▸ **Records for this exercise**:
★ ★ ★ ★

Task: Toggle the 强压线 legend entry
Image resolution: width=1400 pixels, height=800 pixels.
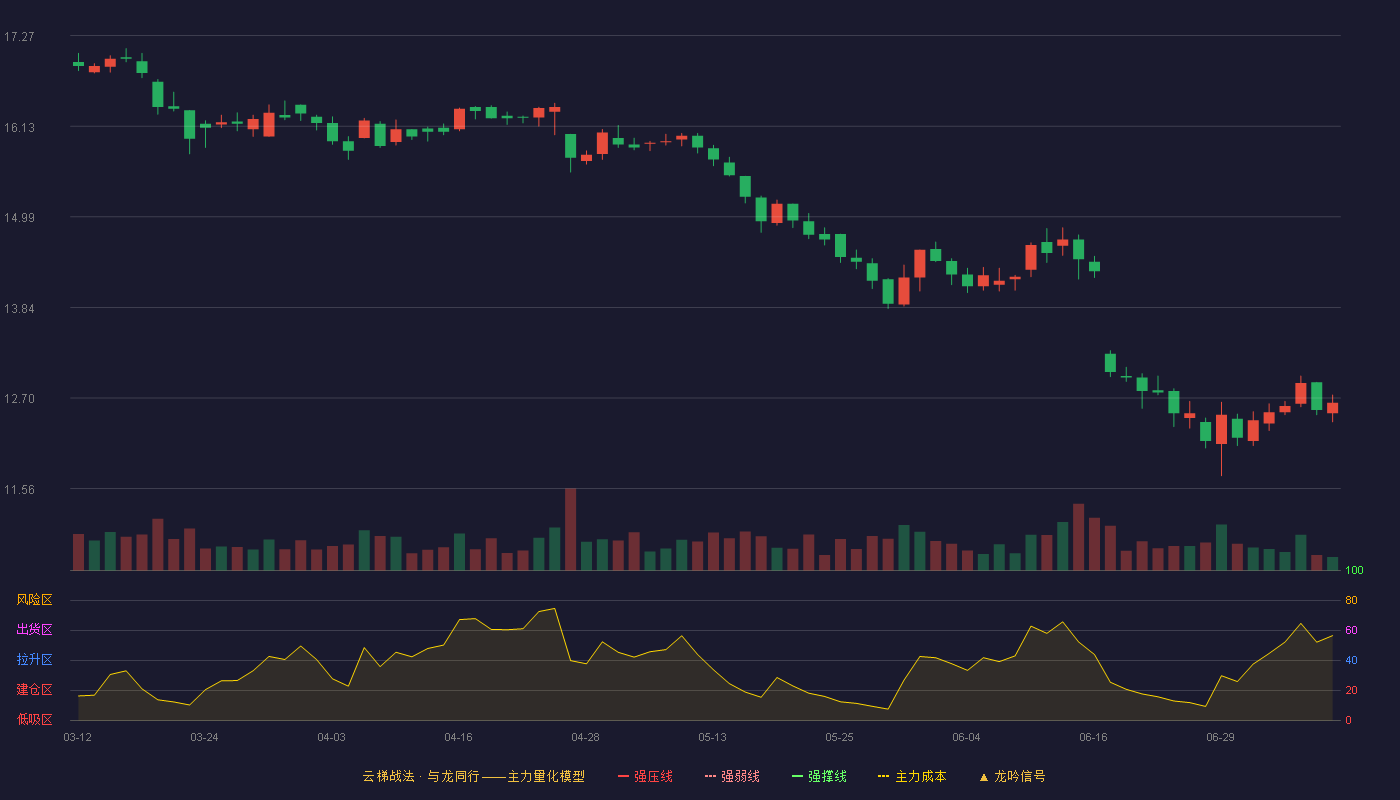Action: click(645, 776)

★ ★ ★ ★

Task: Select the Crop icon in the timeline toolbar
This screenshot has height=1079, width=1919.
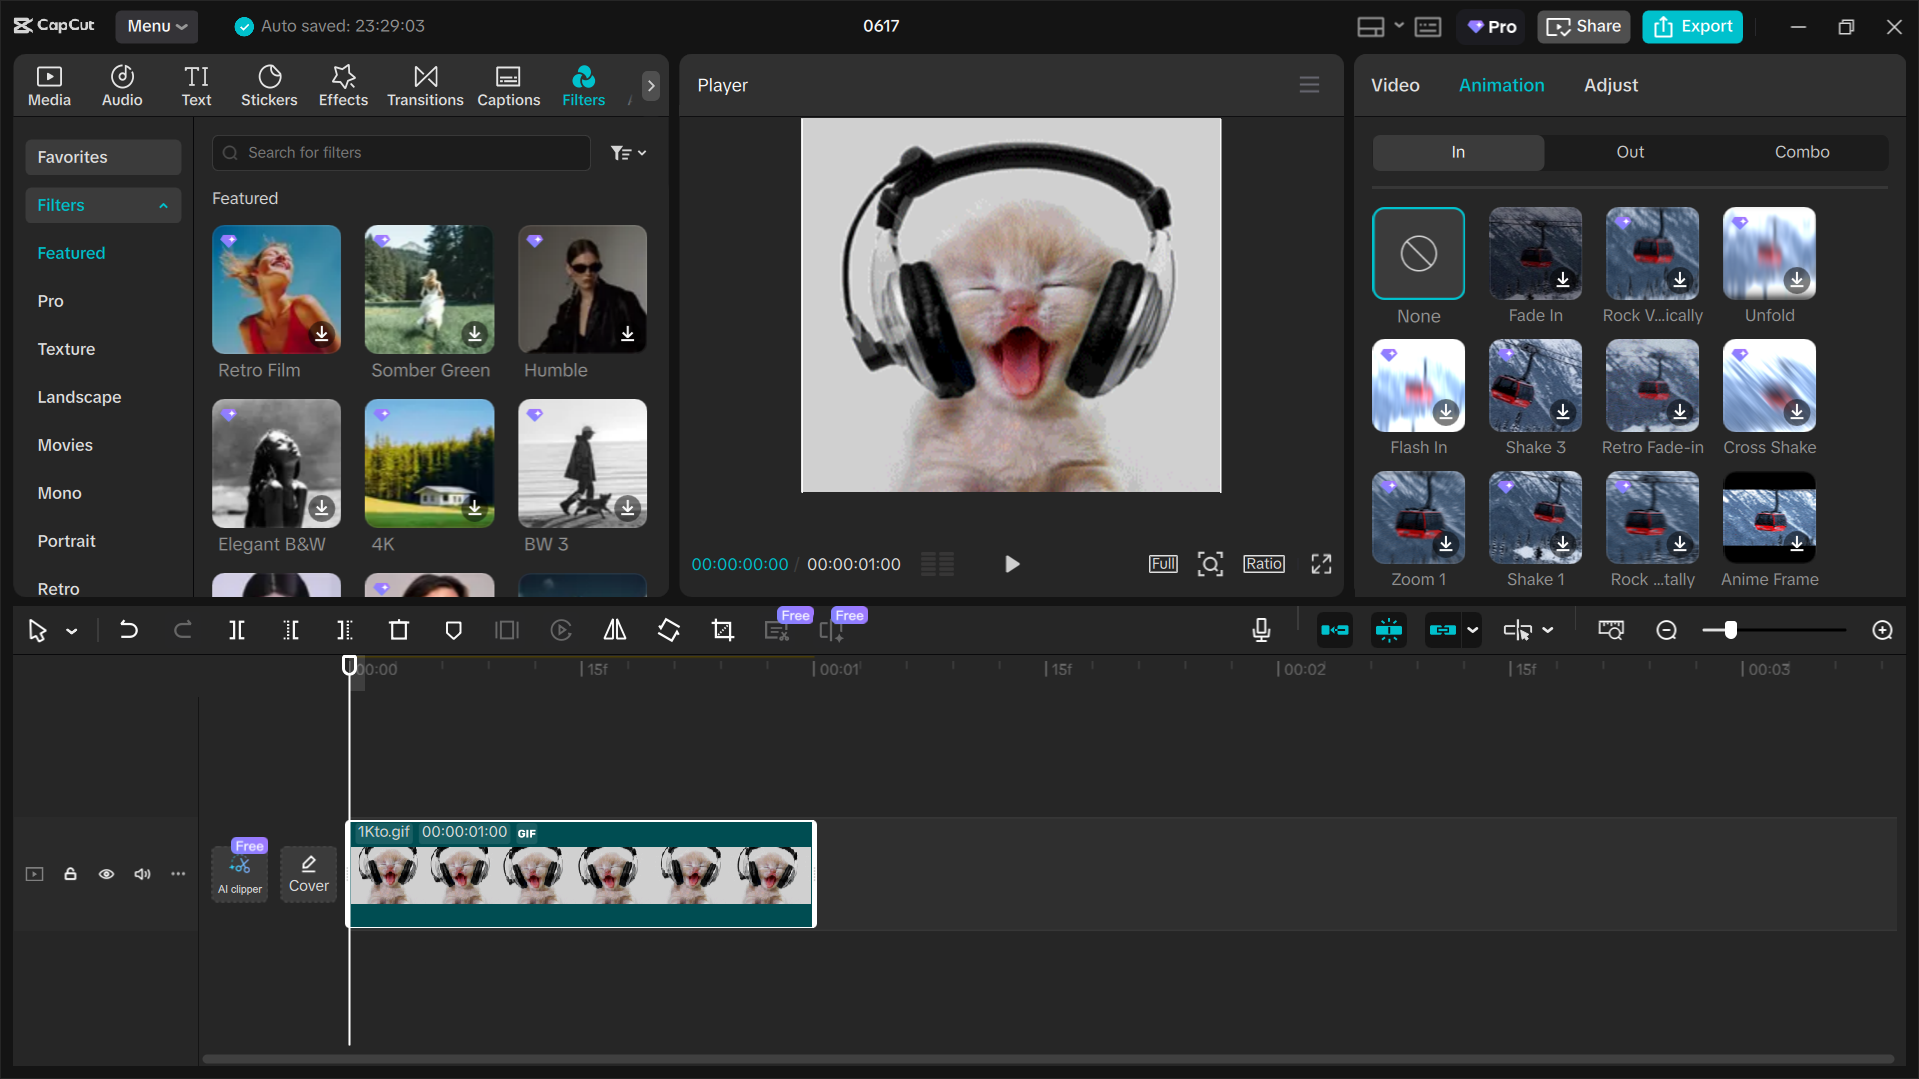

★ ★ ★ ★

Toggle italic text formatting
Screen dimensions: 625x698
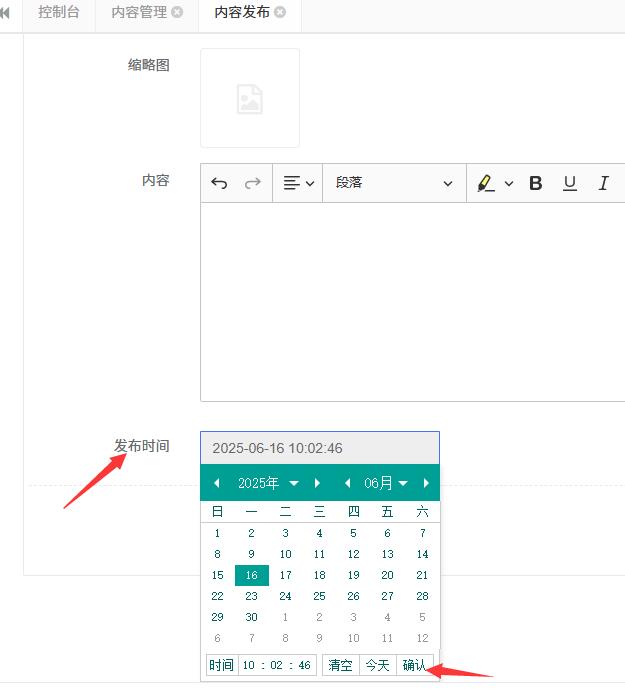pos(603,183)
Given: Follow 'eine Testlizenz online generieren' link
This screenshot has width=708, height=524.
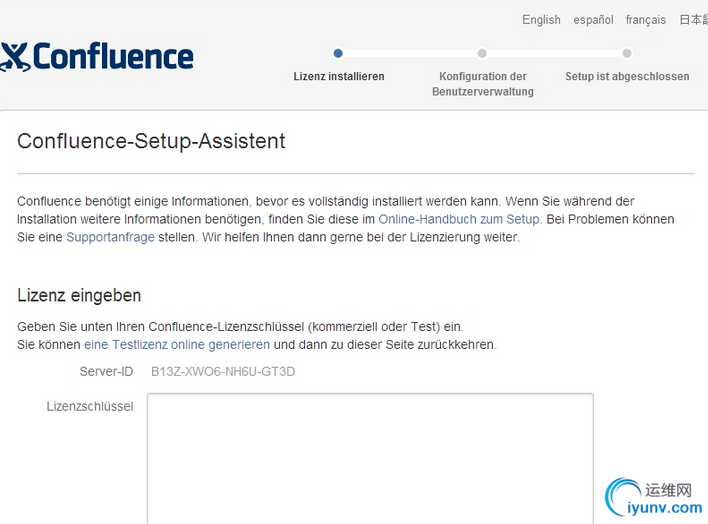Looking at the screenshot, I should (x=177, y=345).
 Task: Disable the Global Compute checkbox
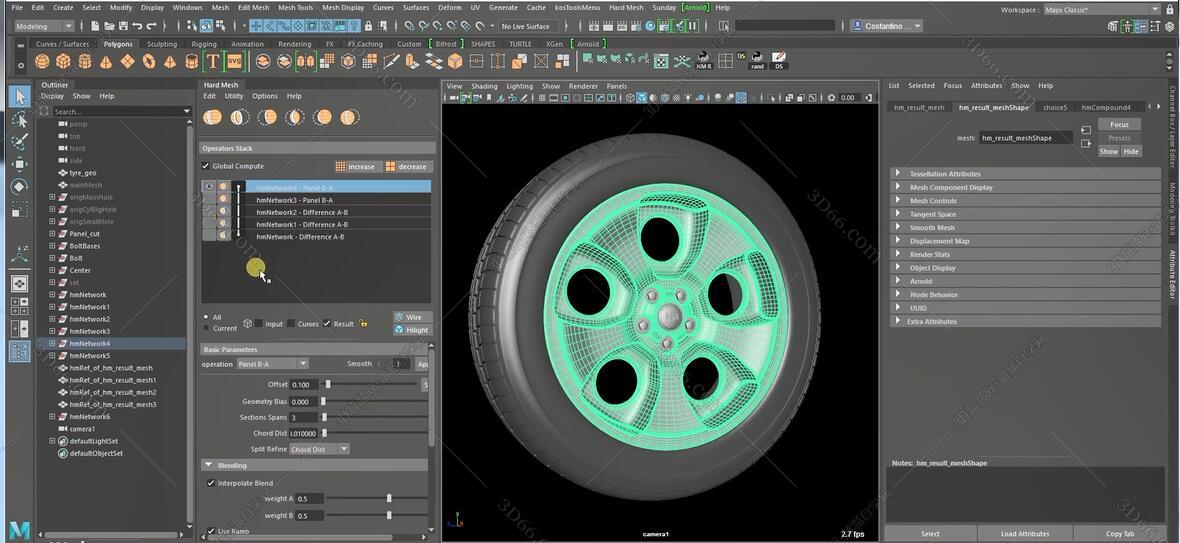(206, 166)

★ ★ ★ ★

▸ **What to work on**:
Copy out the listing from the line with "Task: Toggle the 强压线 legend entry" up to and including the line with "Action: click(645, 776)", leaving the pictures out of your answer.

▸ **Response to the exercise**:
Task: Toggle the 强压线 legend entry
Image resolution: width=1400 pixels, height=800 pixels.
Action: click(645, 776)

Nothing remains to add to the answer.